As I wrote during the 2016 campaign, when Trump was threatening to not accept a loss to Hillary Clinton, democracy depends on the consent of the losers. The capacity of candidates to lose gracefully—or, more specifically, to consent to the winning candidates’ right to govern, and to restrain themselves from stirring up grievances among their supporters—is at the core of democracy.
As the authors of Losers’ Consent, a 2005 survey of old and new democracies around the world, pointed out, it’s typical for the losers of an election to be dissatisfied with the results of the race and the democratic process that produced them. But assuming that the vote is free and fair, they wrote, functioning democracies are predicated on the recurrence of a subtle miracle each election cycle, one we tend to not appreciate until it’s missing: The losers overcome that “bitterness and resentment” and prove “willing, first, to accept the decision of the election and, second, to play again next time.”

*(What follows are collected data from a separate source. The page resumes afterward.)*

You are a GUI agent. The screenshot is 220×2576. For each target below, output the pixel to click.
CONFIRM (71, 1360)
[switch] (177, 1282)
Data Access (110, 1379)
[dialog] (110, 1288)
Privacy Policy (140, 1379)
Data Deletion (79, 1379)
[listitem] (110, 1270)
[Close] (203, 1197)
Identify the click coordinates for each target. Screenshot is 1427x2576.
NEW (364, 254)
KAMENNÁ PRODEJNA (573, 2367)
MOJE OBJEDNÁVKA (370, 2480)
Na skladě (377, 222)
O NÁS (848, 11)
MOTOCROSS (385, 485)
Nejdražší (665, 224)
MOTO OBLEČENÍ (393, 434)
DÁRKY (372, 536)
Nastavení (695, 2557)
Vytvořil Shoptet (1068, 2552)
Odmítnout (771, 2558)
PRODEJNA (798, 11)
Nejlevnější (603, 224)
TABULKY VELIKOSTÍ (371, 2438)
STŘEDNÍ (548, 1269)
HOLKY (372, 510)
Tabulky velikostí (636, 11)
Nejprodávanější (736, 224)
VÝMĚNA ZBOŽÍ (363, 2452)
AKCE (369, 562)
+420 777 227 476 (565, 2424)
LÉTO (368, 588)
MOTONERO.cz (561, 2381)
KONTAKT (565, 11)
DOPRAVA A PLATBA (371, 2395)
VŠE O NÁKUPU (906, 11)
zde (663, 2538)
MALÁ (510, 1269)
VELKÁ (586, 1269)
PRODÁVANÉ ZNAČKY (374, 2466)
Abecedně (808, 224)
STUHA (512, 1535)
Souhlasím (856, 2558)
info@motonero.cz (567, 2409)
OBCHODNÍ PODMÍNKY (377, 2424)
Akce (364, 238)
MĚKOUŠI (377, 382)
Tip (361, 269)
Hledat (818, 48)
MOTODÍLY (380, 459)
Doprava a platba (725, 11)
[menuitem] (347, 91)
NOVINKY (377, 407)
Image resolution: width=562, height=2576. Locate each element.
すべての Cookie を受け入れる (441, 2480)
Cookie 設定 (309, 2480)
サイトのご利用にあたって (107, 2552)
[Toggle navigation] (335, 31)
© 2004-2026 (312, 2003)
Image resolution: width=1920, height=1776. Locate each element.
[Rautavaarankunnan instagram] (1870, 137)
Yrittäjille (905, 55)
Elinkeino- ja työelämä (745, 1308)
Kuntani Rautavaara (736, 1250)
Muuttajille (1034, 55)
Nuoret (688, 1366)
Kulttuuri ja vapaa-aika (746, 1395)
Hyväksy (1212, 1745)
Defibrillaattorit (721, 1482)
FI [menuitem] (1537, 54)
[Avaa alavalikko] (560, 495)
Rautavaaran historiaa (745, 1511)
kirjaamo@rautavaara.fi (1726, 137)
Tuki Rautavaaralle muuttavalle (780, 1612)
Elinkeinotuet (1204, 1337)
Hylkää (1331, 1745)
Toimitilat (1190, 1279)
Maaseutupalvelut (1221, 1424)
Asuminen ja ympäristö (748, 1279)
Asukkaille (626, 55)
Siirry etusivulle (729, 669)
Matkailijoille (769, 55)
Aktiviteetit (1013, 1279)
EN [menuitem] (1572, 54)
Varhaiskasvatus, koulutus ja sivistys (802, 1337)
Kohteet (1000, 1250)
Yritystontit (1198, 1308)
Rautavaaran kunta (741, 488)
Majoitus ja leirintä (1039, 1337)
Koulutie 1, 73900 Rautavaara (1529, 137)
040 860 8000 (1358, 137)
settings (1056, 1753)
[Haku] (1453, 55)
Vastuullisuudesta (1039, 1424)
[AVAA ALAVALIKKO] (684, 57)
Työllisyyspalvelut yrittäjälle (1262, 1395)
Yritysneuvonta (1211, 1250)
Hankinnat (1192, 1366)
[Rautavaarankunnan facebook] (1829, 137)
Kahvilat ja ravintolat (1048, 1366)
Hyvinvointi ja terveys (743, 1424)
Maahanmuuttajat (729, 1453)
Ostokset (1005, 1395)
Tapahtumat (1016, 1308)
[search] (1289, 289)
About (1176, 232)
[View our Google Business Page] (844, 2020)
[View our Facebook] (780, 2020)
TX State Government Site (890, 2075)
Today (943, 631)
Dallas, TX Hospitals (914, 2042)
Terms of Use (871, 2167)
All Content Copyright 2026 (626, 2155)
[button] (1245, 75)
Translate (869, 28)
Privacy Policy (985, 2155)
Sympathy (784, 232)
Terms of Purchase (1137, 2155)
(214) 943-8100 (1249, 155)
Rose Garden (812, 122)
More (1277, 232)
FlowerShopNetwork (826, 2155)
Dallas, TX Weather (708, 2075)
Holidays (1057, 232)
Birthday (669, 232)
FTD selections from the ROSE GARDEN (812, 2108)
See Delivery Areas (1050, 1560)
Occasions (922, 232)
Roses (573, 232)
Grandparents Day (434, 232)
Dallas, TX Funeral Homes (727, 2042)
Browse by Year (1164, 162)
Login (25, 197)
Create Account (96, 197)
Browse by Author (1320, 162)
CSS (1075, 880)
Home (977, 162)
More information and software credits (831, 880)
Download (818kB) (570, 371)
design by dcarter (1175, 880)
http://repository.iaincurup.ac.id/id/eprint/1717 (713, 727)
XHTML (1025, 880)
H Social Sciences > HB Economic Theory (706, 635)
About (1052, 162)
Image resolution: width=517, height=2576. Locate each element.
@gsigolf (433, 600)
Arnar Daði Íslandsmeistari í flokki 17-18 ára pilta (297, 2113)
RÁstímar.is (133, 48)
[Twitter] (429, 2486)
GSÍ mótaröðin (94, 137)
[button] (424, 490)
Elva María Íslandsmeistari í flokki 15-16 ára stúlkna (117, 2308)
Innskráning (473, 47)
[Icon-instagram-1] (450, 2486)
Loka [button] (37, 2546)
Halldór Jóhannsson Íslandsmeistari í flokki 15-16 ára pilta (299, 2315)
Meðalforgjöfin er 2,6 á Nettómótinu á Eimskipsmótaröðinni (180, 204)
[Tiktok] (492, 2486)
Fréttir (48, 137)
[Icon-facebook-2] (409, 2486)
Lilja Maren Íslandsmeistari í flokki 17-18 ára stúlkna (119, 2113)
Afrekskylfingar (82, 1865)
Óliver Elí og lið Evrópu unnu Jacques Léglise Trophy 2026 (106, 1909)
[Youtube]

At the moment they might be most tempted to subvert democratic institutions, the losers must instead recognize as legitimate a process that just yielded a bad outcome for them. Since winners have much more of an incentive to continue playing the democratic game than losers do, “losers are the crucial veto players of democratic governance,” the authors wrote.
When I spoke with him ahead of the Trump administration authorizing the transition, Shaun Bowler, one of the co-authors of Losers’ Consent and a political scientist at UC Riverside, told me that he assessed Trump’s refusal to concede as not mere noise but also signal. When a football team loses the Super Bowl, he noted, the defeated players don’t rough up the referees and denounce them and the opposing team as crooked. They don’t seize the cameras as a victorious player declares, “I’m going to Disney World!” and yell, “No, you’re going down!”
“If you don’t [have] respect for the rules of the game, you don’t play that game anymore,” he explained.
The commentators who discount Trump’s attacks on the election tend to argue that Trump is unique, and so his challenge to the democratic process is best seen as an isolated event. But just as the president’s America First worldview channeled a real current of thought in the United States about the country’s role in the world, even as it amplified and shaped those views, Trump’s particular challenge to democracy is rooted in broader discontents.